Assigned task
Look at the entries below and restate word for word the lines from the first through the one that has "Task: Check the 存档 status option".

Material provided
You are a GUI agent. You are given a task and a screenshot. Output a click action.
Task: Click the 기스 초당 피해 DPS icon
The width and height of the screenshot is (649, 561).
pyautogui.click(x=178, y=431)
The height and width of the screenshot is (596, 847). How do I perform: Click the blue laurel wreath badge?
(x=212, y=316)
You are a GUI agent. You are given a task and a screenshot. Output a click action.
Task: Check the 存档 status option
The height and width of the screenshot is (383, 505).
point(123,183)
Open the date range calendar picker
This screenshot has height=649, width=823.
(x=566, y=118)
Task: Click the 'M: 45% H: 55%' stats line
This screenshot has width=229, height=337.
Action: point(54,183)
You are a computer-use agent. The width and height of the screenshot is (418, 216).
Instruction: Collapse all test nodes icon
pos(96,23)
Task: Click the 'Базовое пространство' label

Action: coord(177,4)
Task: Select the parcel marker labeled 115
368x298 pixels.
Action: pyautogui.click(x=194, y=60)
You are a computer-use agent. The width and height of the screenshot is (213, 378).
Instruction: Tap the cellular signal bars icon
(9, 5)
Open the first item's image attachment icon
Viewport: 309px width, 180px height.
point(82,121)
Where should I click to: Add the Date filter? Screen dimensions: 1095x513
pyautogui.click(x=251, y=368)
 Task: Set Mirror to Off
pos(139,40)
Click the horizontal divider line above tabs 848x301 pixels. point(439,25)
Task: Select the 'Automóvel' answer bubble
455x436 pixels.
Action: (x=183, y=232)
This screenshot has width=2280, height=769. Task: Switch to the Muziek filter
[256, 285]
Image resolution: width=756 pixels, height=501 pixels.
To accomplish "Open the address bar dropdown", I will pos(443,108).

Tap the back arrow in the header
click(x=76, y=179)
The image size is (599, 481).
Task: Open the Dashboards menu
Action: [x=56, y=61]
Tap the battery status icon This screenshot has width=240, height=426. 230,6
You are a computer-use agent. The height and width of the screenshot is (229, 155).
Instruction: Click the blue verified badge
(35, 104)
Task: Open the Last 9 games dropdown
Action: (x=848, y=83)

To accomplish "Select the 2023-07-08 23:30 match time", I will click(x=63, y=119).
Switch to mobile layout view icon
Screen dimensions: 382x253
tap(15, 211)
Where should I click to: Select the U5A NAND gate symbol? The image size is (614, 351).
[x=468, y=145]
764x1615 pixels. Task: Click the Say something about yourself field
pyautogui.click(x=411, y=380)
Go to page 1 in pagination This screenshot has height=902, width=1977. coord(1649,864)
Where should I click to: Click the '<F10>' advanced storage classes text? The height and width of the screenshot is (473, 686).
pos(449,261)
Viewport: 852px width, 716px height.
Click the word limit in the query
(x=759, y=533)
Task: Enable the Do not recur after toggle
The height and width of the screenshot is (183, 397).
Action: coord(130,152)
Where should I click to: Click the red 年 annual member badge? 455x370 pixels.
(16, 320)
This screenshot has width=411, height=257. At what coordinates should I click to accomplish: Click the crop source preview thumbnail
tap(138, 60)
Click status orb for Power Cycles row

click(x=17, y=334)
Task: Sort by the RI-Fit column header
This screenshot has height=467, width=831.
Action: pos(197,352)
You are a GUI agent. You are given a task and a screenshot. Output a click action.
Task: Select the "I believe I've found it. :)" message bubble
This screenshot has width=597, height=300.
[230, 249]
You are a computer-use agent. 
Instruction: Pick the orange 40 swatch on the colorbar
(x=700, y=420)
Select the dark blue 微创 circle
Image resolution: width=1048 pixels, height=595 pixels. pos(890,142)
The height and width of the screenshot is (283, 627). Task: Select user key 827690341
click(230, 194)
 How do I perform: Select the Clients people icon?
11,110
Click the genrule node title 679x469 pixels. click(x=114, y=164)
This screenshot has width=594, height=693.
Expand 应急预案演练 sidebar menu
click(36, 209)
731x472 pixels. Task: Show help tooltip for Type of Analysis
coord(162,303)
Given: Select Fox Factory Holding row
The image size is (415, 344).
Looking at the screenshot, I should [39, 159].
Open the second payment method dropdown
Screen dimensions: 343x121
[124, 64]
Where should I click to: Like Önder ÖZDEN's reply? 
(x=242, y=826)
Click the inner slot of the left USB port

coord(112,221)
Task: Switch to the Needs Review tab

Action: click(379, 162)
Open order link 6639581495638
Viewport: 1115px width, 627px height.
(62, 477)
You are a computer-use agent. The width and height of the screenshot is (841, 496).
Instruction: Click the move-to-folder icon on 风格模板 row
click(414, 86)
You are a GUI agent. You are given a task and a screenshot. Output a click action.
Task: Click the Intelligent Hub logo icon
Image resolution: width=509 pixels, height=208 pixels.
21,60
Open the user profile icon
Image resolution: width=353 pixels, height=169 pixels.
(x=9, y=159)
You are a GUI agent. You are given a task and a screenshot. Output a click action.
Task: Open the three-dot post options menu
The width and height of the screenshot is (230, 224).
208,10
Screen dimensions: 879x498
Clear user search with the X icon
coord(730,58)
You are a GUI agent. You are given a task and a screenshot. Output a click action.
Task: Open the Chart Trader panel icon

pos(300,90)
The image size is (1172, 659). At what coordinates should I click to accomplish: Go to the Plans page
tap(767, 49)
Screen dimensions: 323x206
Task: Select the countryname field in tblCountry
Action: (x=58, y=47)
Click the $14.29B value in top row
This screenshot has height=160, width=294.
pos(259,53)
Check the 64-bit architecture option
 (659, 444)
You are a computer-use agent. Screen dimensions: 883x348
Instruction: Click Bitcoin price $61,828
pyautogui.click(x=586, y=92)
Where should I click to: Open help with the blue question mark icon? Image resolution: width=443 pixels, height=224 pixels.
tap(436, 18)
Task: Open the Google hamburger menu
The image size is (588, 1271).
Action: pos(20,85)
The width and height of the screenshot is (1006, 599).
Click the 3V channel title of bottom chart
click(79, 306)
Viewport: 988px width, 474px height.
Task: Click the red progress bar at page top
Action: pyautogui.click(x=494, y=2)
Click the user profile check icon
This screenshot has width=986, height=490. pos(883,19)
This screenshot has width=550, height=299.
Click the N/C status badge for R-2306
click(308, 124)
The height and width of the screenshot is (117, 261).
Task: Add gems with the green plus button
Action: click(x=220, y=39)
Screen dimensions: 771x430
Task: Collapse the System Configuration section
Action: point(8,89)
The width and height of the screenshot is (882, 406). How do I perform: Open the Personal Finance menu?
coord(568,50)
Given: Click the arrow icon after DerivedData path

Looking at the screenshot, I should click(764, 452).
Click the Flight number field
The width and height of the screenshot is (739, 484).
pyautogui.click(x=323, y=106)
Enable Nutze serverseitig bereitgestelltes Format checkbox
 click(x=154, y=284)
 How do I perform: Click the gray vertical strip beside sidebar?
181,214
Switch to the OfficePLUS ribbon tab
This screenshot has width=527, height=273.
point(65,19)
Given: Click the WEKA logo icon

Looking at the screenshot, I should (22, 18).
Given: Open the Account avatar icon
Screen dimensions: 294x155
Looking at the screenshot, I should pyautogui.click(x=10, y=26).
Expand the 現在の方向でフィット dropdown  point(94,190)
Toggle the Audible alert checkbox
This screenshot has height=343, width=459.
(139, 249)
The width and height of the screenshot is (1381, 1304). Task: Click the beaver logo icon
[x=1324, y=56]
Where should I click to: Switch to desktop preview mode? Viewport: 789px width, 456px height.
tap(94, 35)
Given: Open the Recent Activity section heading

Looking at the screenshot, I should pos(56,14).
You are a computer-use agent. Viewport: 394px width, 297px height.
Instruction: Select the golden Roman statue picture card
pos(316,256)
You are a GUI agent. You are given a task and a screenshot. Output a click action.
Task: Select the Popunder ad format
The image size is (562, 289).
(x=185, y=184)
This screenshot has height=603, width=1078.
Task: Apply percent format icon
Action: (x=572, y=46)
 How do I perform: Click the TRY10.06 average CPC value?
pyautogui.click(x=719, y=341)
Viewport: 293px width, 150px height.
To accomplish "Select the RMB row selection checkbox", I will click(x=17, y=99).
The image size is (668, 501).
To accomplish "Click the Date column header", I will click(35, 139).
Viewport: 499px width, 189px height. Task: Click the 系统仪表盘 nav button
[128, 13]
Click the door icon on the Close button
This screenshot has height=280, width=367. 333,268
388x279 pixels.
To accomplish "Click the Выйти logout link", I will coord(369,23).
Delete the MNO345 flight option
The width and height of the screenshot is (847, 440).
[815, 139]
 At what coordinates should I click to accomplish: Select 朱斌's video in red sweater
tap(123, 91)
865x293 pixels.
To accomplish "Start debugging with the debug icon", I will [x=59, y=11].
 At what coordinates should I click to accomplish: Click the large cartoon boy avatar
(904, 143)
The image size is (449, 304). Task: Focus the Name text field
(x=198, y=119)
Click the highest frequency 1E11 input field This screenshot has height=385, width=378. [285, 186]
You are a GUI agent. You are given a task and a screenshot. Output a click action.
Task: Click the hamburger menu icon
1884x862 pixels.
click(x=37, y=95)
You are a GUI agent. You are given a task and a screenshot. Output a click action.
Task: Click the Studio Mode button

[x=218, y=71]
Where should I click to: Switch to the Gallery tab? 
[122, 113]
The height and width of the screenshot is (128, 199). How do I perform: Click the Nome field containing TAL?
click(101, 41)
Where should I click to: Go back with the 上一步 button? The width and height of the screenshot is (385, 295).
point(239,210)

Output of the task
You are a GUI agent. You are given a task and a screenshot. Output a click action.
Task: Click the 기스 초당 피해 DPS icon
The width and height of the screenshot is (649, 561).
pyautogui.click(x=178, y=431)
The height and width of the screenshot is (596, 847). How do I perform: Click the blue laurel wreath badge?
(x=212, y=316)
You are a GUI agent. You are given a task and a screenshot. Output a click action.
Task: Check the 存档 status option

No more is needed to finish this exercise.